The collection of historic posters at the Royal Opera House contains more than 3,000 items and continues to grow as copies of current posters are deposited on a regular basis. Posters have been a lively part of theatre life since the 18th century, and evolved out of the nightly playbills distributed by theatre companies to advertise their performances.
The earliest poster in the Royal Opera House Collections dates from 9 December 1809, two months after the opening of the second Theatre Royal, Covent Garden. The banner headline announces ‘New Theatre Opens’ and the poster advertises a performance of ‘A Grand Melo-dramatick Opera … The Exile’ followed by the farce of The Portrait of Cervantes; or, The Plotting Lovers. The cast of both pieces is given in full, and at the bottom of the poster are details of times, prices of admission, and a list of performances for the forthcoming week – no two nights the same.
The second Theatre Royal, Covent Garden became the Royal Italian Opera in 1847, and the collection houses a few posters from the 1840s and 1850s for performances in the newly converted theatre. The majority of the collection dates from the early 1900s onwards.
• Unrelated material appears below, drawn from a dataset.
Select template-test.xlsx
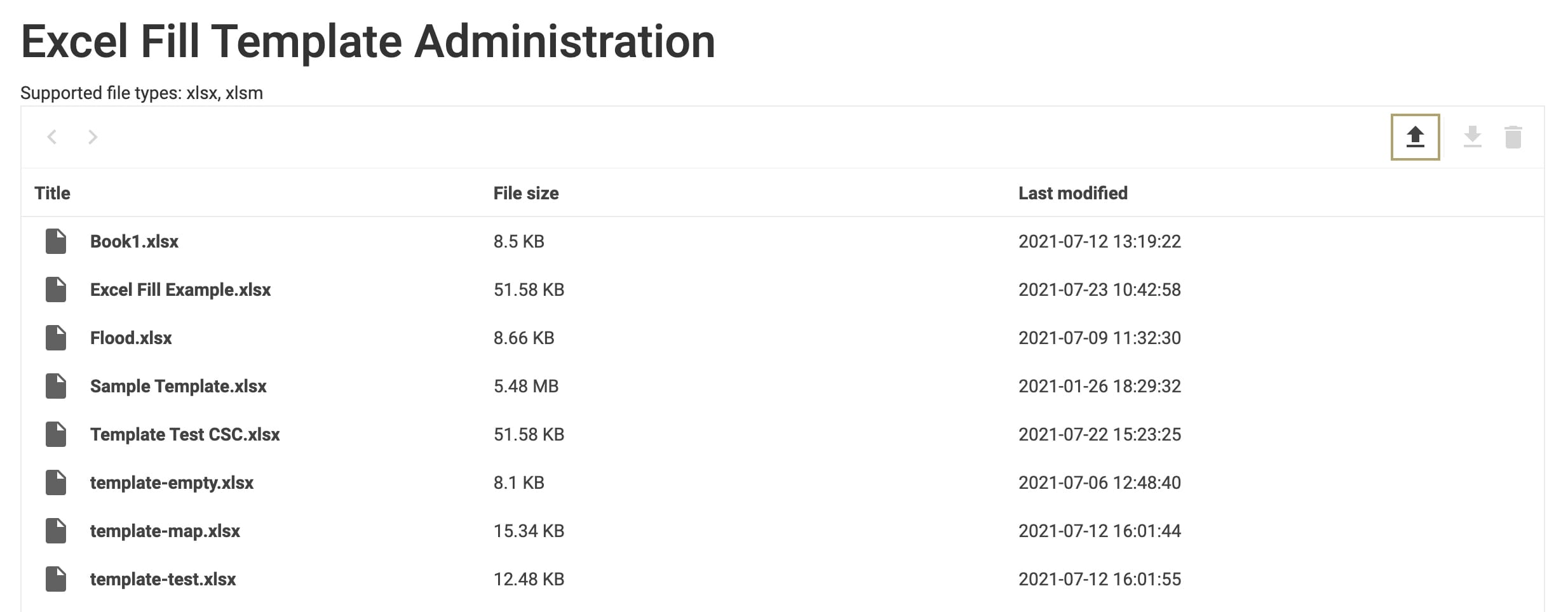The width and height of the screenshot is (1568, 612). tap(783, 579)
The early posters are almost always printed with text only, very occasionally with an illustration. The visual interest in the 19th century comes from the variety of typefaces used throughout the text, with coloured inks for the title of works. As successive Covent Garden theatres have operated under the Letters Patent granted by Charles II, they have always been allowed to include the royal coat of arms on the posters, which adds to the decoration.
Towards the end of the 19th century, poster design underwent a major development as changes in print technology allowed for easier reproduction of graphic design, and visitors to London would see images on billboards all over town. The Royal Opera House, however, continued to produce posters that were text only. The posters were instantly recognisable as advertising performances at the Royal Opera House and it was felt that the information would be sufficient to catch the eye of the public. The design underwent changes in 1946 and 1965, but remained text only. Images were introduced in 1975, and now individual posters are designed to reflect the nature and style of the production that they are advertising. The 19th century posters are stored in chronological sequence, while those from the 20th century onwards are arranged as follows.
Posters advertising individual productions currently number more than 1,600 and come in a variety of sizes. Between 1905 and 1939 individual posters were produced for single performances, and listed the entire cast and conductor. They were printed in a uniform style with a banner headline in green and the main text in black on a white background. Occasionally red ink would replace the green. In 1946 the design changed: the theatre’s name was printed on a red curtain-like swag at the top with the production details in black text on a yellow background underneath. In 1965, this style was replaced with three horizontal bands of red, pink and orange.
Photographs and decorative graphic design were introduced in 1975 to create a unique poster for each production. Typically, the post-World War II production posters advertise a series of performances and do not list the cast. They include those for significant twentieth-century world premieres, including Benjamin Britten’s Billy Budd in 1951 and Kenneth MacMillan’s Mayerling in 1979.
Season posters date from 1902 to the present, and list forthcoming performances at the Royal Opera House for each booking period. They follow the same changes in colour and design as the production posters.
Posters advertising the UK and overseas tours undertaken by The Royal Ballet and The Royal Opera are usually created by the host venues. The earliest ballet tour poster is for the visit of the company to the Florence Maggio Musicale in 1949.
Birmingham Royal Ballet posters
This collection of posters includes production and season posters for The Birmingham Royal Ballet under its previous names, from 1958 to 1997.
Visiting companies posters
The posters for visiting companies giving seasons at the Royal Opera House follow the style of production and season posters from the early years of the 1900s through to the 1970s. Since then, posters in different styles are created for each season and celebrate the work of companies as diverse as the Bolshoi Ballet, the Kirov Opera and the Kirov Ballet, the Azuma Kabuki Dancers, and Welsh National Opera.
ROH dance hall posters
Two albums contain examples of all the printed materials for the social dances held at the Royal Opera House between the seasons of ballet and opera. These date from 1929/30 and 1930/31 and include posters for events such as ‘The Joy of Life’ Ball in 1929.